*What is asked*.
Repeat the lines of the material exactly, everything from the line that contains "Given: Click the verified" down to the line that contains "Action: (617, 797)", including both of those lines.

___ Dataset rows

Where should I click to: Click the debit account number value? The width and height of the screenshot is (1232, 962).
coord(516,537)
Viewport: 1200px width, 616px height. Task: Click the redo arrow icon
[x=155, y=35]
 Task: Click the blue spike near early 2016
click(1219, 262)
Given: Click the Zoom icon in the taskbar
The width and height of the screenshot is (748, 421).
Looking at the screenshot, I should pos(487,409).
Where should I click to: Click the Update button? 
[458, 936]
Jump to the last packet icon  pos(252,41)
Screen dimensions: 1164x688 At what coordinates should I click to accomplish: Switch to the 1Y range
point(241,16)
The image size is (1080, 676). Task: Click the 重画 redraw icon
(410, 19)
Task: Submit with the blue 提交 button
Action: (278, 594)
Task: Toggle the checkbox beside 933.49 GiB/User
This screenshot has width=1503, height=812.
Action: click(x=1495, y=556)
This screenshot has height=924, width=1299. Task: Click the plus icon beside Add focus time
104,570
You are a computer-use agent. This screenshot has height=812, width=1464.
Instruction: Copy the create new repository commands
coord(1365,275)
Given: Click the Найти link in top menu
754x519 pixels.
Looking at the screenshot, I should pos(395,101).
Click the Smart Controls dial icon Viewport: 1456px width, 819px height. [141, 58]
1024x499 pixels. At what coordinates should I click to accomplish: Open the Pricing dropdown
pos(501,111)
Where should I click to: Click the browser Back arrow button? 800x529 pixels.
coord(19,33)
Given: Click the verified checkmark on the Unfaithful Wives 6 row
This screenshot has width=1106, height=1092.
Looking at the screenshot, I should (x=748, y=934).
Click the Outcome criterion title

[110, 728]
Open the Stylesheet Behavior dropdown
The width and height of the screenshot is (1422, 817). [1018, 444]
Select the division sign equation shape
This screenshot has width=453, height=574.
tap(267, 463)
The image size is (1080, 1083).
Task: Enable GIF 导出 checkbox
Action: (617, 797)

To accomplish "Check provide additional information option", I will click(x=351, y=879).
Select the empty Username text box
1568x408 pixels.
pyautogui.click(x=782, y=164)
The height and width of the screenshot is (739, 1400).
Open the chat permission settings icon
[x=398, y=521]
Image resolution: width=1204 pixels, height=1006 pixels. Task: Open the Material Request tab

______

*Answer for the task*.
Given: Click the verified checkmark on the Unfaithful Wives 6 row
This screenshot has width=1106, height=1092.
Looking at the screenshot, I should (x=748, y=934).
Click the Outcome criterion title

[110, 728]
Open the Stylesheet Behavior dropdown
The width and height of the screenshot is (1422, 817). [1018, 444]
Select the division sign equation shape
This screenshot has width=453, height=574.
tap(267, 463)
The image size is (1080, 1083).
Task: Enable GIF 导出 checkbox
Action: (617, 797)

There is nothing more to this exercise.